Excerpt to read —
• • • • • • •

How the SABC failed the public in its coverage of the 2016 local government election
The coverage of the 2016 local government election by the South Africa Broadcasting Corporation (SABC) failed the public, say Tula Dlamini, Sarah Chiumbu and Lien Molobela, who have analysed the SABC news reporting from a period of four weeks leading up to the election on
3 August 2016.
The analysis concluded that the SABC’s coverage was characterised by overwhelming bias in favour of accredited national leaders at the expense of local candidates and the electorate; a greater focus on personalities and conflict rather than electoral issues; poor representability of women actors; and a glaring urban/rural divide.
Our study examined the extent to which the SABC fulfilled its mandate as outlined in its Editorial Charter and in regulations by the Independent Communications Authority of South Africa (ICASA).
The basis for the study
The SABC Editorial Charter enjoins the public broadcaster to offer a plurality of views and a variety of news, information and analysis. ICASA’s role is to keep the SABC in check and evaluate whether the broadcaster is fulfilling its public service responsibilities and complying with its charter.
The study evaluated the content of the broadcasts in terms of journalistic norms, values and practices that are rooted within the public sphere notion. The concept of the public sphere popularised by Jurgen Habermas (1989) was used as shorthand to analyse processes of media participation and deliberation in democratic societies.
In this situation, public service media, ideally operating between market and state, become an important site for deliberation and participation. Conceptually, the SABC – owing to its public service broadcasting (PSB) mandate – must be considered in terms of the public sphere notion.
Drawing on findings from a quantitative and thematic content analysis of news bulletins covering a four-week period leading up to the local government elections on 3 August 2016, the study concluded that the SABC failed to meet this public service obligation in several areas.
Specified categories that appeared in the sampled SABC news bulletins were coded quantitively, revealing which issues were highlighted or ignored, while the qualitative method used thematic content analysis to interpret meaning from the content of text data and to extract some key themes and frames from the news bulletins. Particular attention was paid to the daily main evening 18:30 news on SABC 3.

• • • • • • •

Supplied information —
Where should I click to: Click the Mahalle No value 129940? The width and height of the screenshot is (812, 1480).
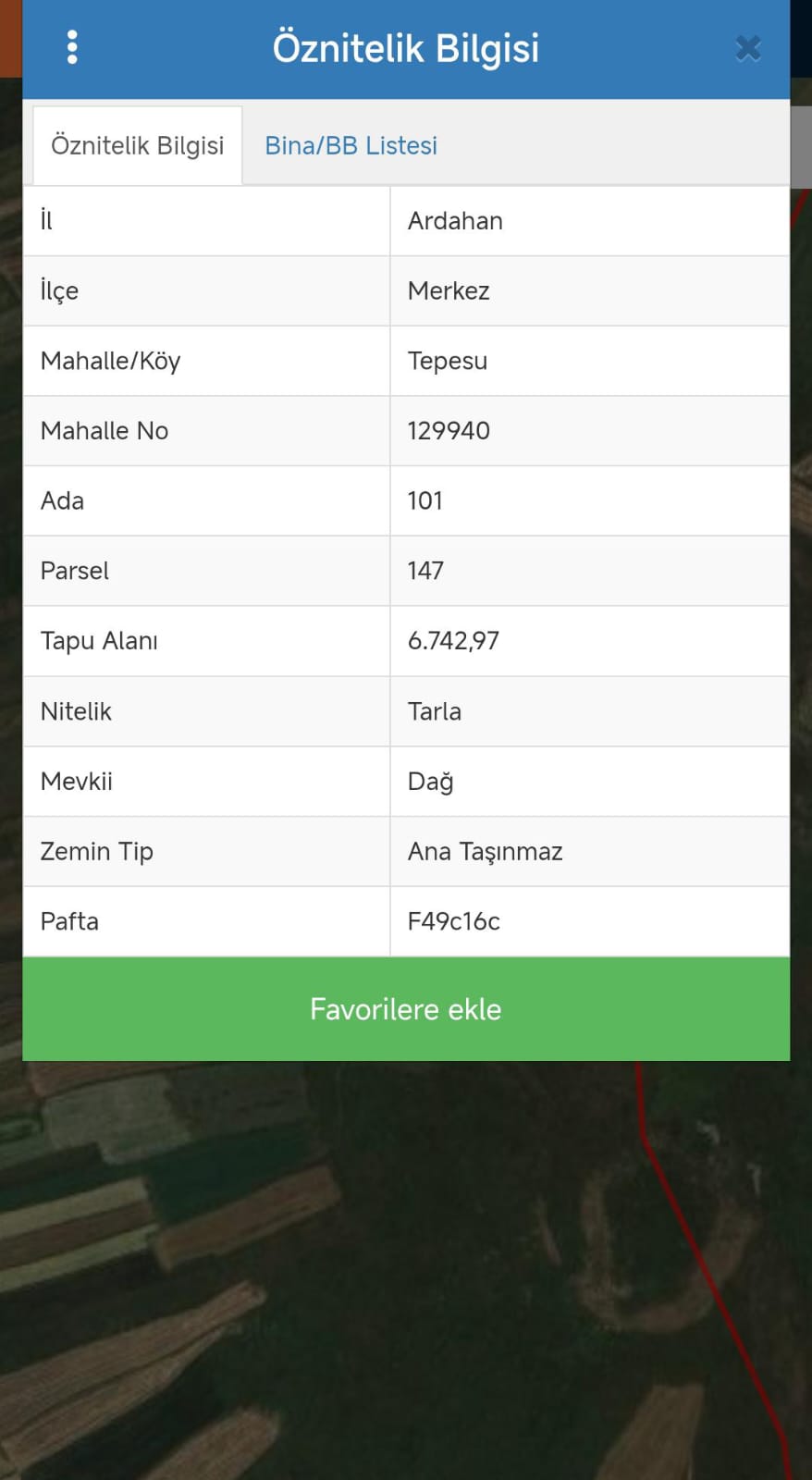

• • • • • • •

Given request A —
Reproduce the passage of the SABC election coverage article from "How the SABC" up to and including "South Africa (ICASA).".
Given request B —
Using the SABC election coverage article, answer these questions:
(i) On what date was the local government election held?
(ii) Which news bulletin received particular attention in the study?
(iii) Who popularized the concept of the public sphere that the study used?

Exercise answer A —
How the SABC failed the public in its coverage of the 2016 local government election
The coverage of the 2016 local government election by the South Africa Broadcasting Corporation (SABC) failed the public, say Tula Dlamini, Sarah Chiumbu and Lien Molobela, who have analysed the SABC news reporting from a period of four weeks leading up to the election on
3 August 2016.
The analysis concluded that the SABC’s coverage was characterised by overwhelming bias in favour of accredited national leaders at the expense of local candidates and the electorate; a greater focus on personalities and conflict rather than electoral issues; poor representability of women actors; and a glaring urban/rural divide.
Our study examined the extent to which the SABC fulfilled its mandate as outlined in its Editorial Charter and in regulations by the Independent Communications Authority of South Africa (ICASA).

Exercise answer B —
(i) 3 August 2016
(ii) The daily main evening 18:30 news on SABC 3
(iii) Jurgen Habermas